• _Extracted entries_:
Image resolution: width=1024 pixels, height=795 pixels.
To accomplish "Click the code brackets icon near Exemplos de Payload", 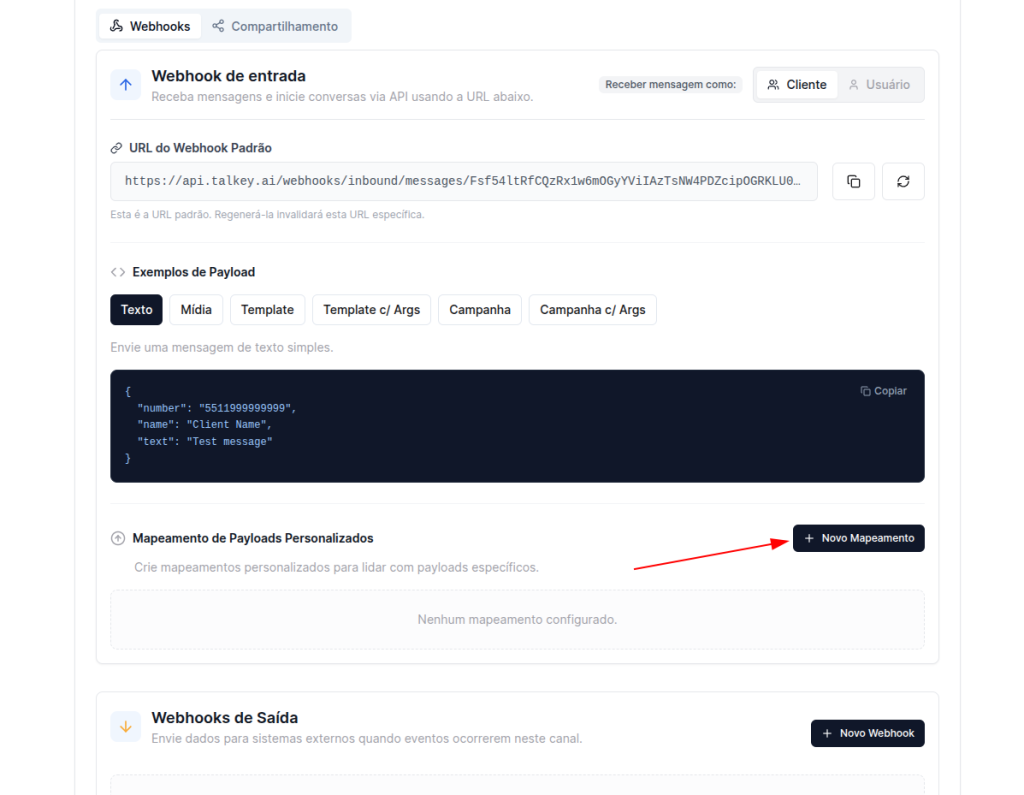I will 118,272.
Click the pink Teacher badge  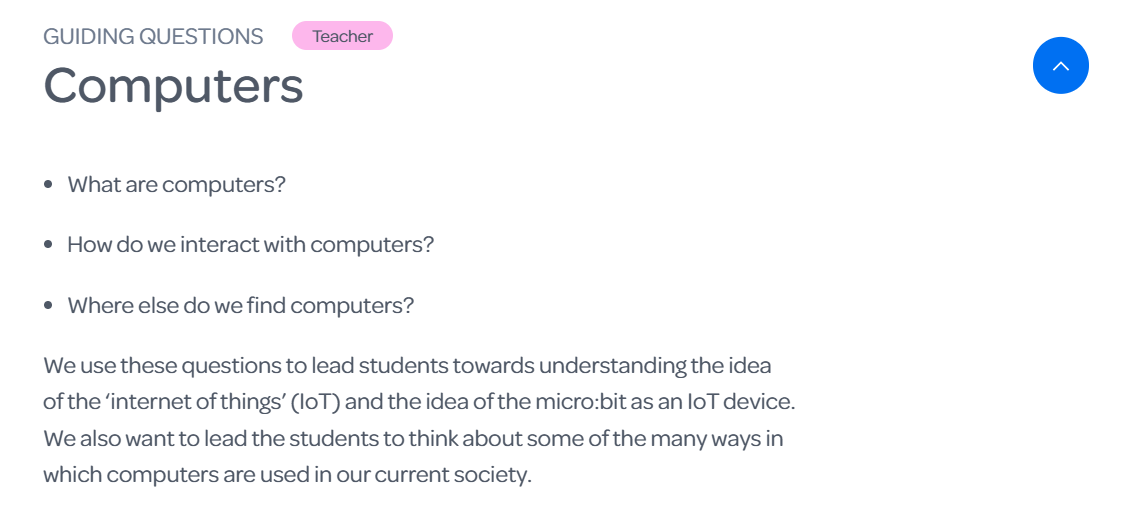point(342,36)
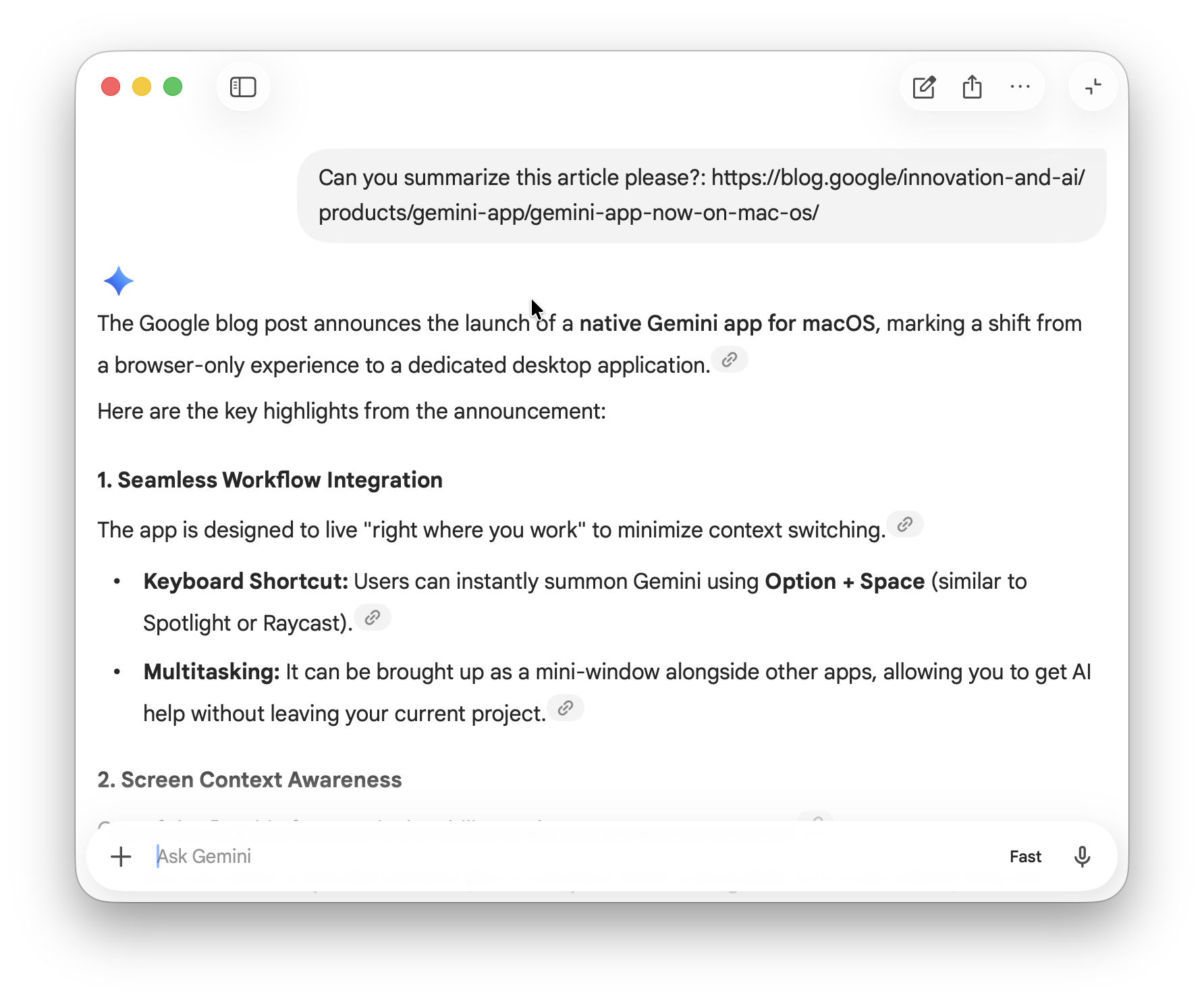This screenshot has width=1204, height=1002.
Task: Click the share conversation icon
Action: 972,87
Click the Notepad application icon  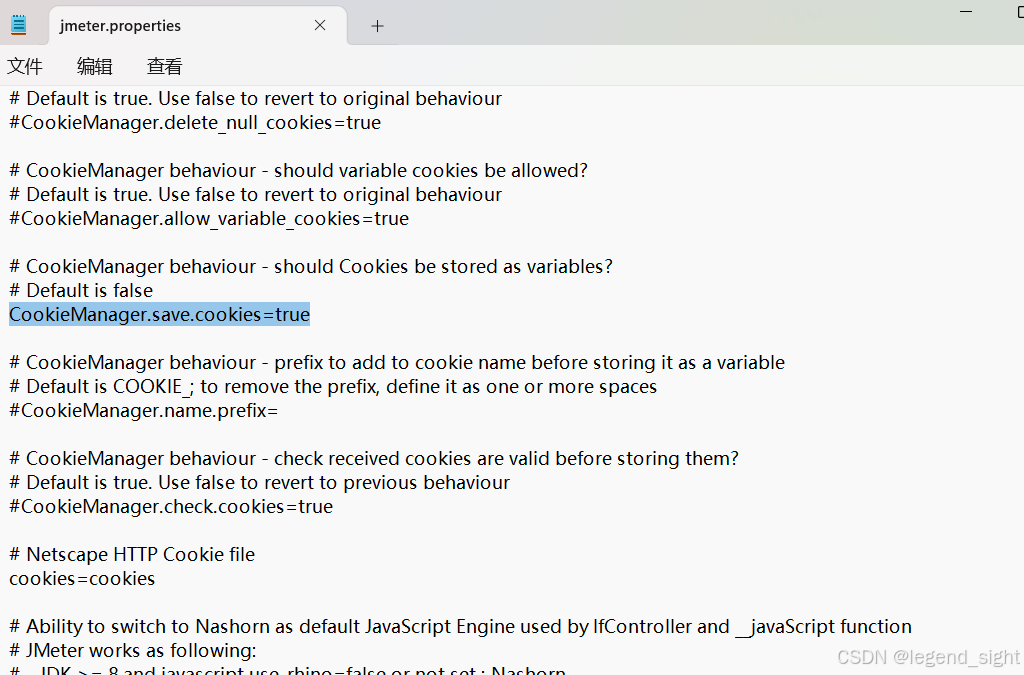[x=18, y=24]
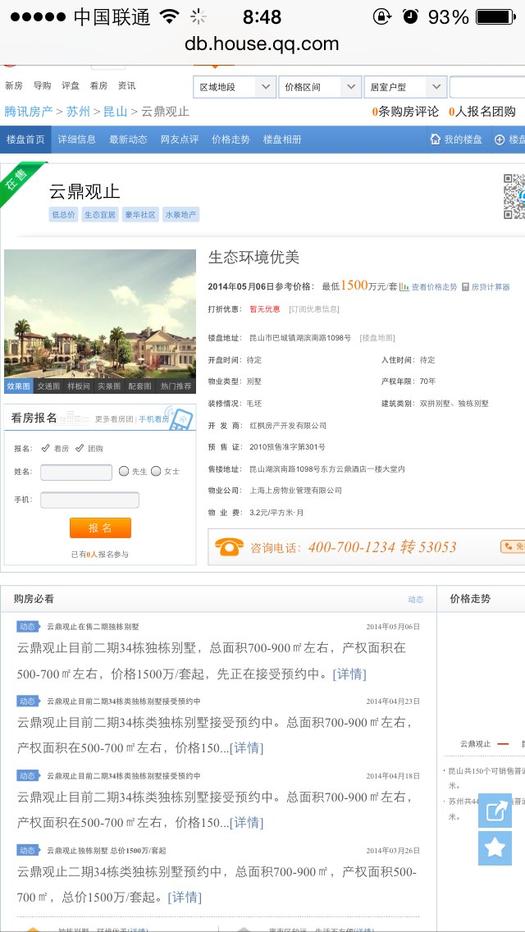Screen dimensions: 525x932
Task: Open the QR code image
Action: (514, 196)
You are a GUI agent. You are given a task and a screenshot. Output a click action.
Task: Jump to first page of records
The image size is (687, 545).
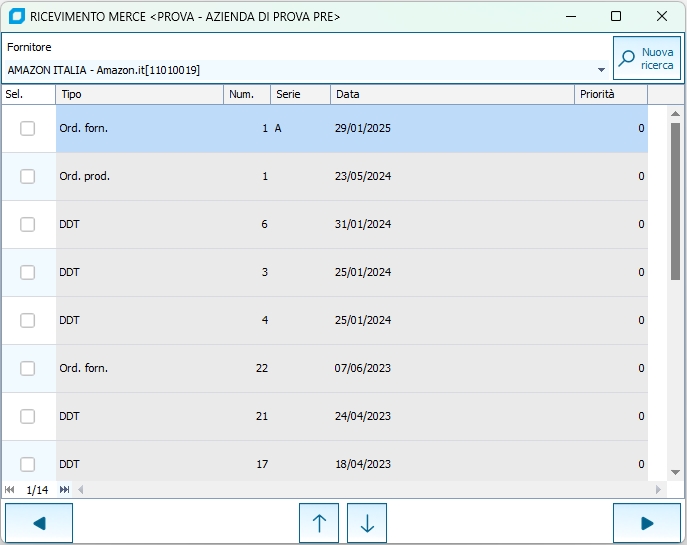tap(10, 490)
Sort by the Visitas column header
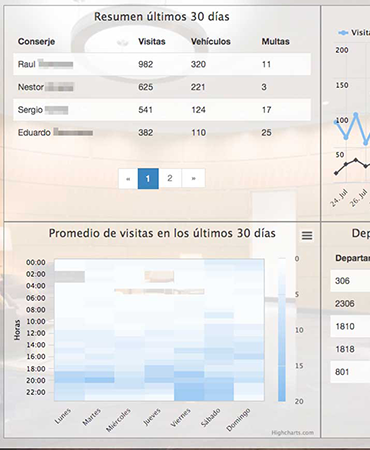This screenshot has width=370, height=450. [x=152, y=41]
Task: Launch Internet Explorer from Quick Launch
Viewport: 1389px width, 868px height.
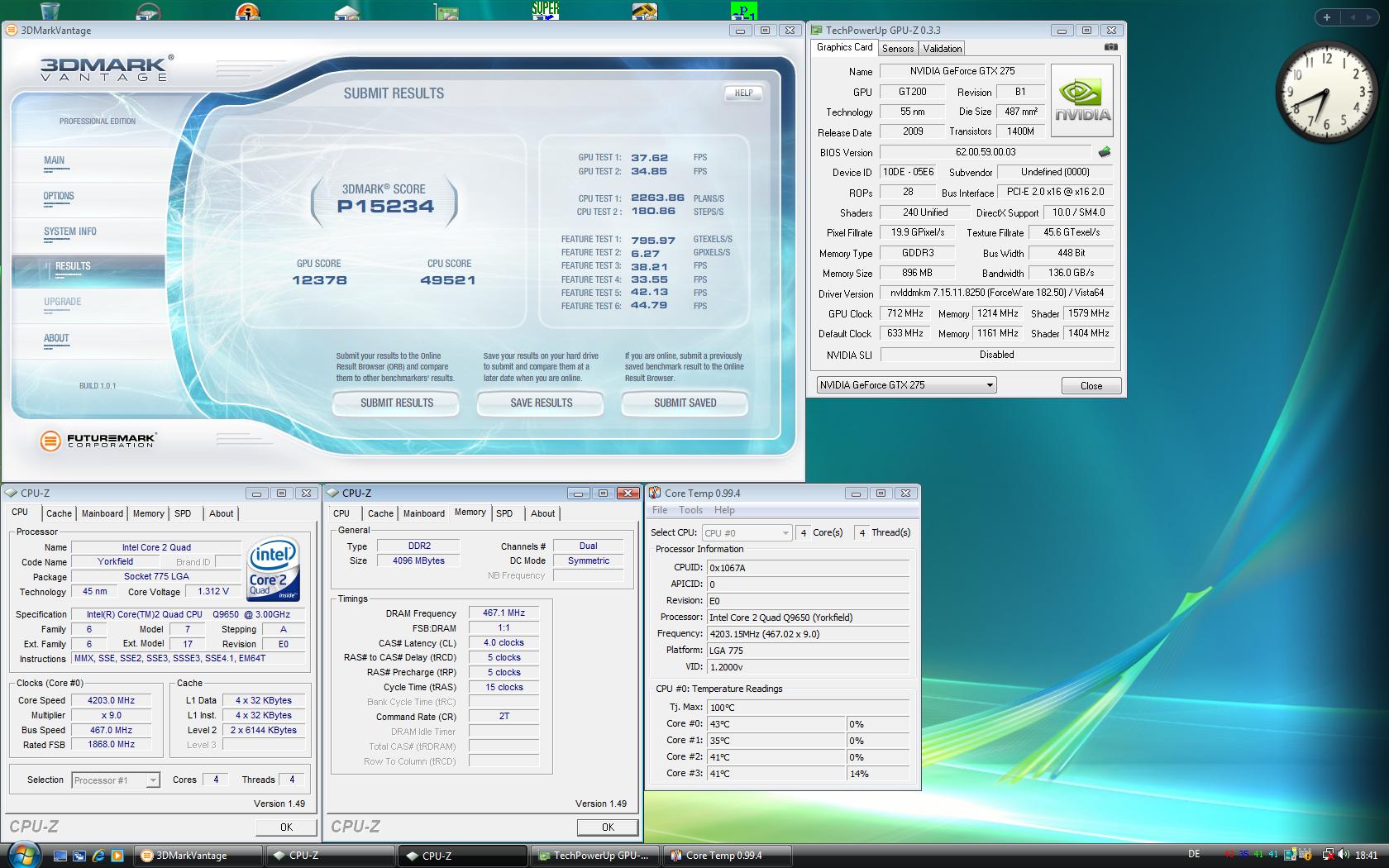Action: (98, 856)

• _How to complete this task_:
When you reach the line that contains "You are a GUI", start reproducing, and continue word for word to the end of the records; skip all pictures.

• _Written response_:
You are a GUI agent. You are given a task and a screenshot. Output a click action.
Task: Jump to first page of records
The image size is (687, 545).
tap(10, 490)
Sort by the Visitas column header
This screenshot has width=370, height=450. [x=152, y=41]
Task: Launch Internet Explorer from Quick Launch
Viewport: 1389px width, 868px height.
Action: (98, 856)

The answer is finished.